1. Treat With a Small Meal
Hypoglycemia occurs when your blood sugar level drops too low. After a meal, your blood sugar increases and then eventually returns to normal levels. In healthy people, if blood sugar levels become too low, the body releases stored glucose to maintain blood sugar levels. In hypoglycemia, this does not occur properly. Hypoglycemia does not usually occur in healthy people but is a side effect of certain illnesses.
If you experience hypoglycemia symptoms (hunger, perspiration, dizziness, feeling weak or confused), eat a small meal containing carbohydrate foods immediately. Foods like fruit juice, raisins, sugar containing candy or honey can restore blood sugar levels quickly.
2. Eat Several Small Meals a Day
To prevent hypoglycemia, eat smaller meals and snacks on a regular schedule throughout the day. Instead of three large meals each day, aim for four or five meals and don't go more than three hours without eating. If you can't plan meals or have trouble sticking to a meal schedule, carry small snacks with you and eat before you become famished.
3. Include a Variety of Food on Every Plate
Carbohydrate (sugars and starches) in the foods you eat are eventually absorbed into your blood, resulting in a temporary rise in blood sugar. You can slow the absorption of carbohydrates by eating more than one type of food at each meal and snack.
Include foods that aid in delaying digestion and absorption such as foods with protein, fiber and fat. Healthy protein sources include lean meats, eggs, beans and dairy products. High fiber foods are fruits, vegetables, beans, whole grains and nuts. Healthy fats are vegetable oils, nuts and seeds.

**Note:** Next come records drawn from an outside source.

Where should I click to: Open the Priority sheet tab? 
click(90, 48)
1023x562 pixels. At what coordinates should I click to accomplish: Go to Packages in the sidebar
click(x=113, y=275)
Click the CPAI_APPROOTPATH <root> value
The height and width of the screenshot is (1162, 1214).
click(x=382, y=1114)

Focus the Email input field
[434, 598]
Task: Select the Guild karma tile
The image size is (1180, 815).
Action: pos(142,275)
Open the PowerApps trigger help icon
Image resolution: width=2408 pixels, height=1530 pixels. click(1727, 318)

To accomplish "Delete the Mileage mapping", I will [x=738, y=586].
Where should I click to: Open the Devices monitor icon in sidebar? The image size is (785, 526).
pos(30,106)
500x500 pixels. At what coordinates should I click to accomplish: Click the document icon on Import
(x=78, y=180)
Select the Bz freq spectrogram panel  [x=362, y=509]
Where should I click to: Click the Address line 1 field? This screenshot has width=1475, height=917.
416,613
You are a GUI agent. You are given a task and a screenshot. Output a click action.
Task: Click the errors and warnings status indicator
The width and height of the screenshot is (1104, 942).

By delaying absorption with proper meal planning, hypoglycemia can be lessened.
4. Snack Before Exercise
When you exercise, your body will likely need more sugar than what is available in your blood. If your body cannot properly mobilize stored glucose, hypoglycemia can result. An hour or so before you exercise, eat a small snack that includes foods with carbohydrate, protein and fat. Choose fruits, whole grains like breads and cereals or dairy products like yogurt. The snack will provide extra energy to fuel the exercise and help fend off an episode of hypoglycemia.
5. Be Careful With Alcohol
Drinking alcohol can lead to hypoglycemia. Your liver is responsible for metabolizing the alcohol that you drink. Your liver is also the organ that releases glucose from storage to maintain blood sugar levels. When you drink alcohol, your liver may not be able to maintain blood sugar because of the work it needs to do the clear alcohol from your body. The effect of alcohol on low blood sugar can occur many hours after you drink.
To prevent hypoglycemia, limit the amount of alcohol you drink. Binge drinking is especially dangerous. In addition, make it a habit to drink only with food or meals.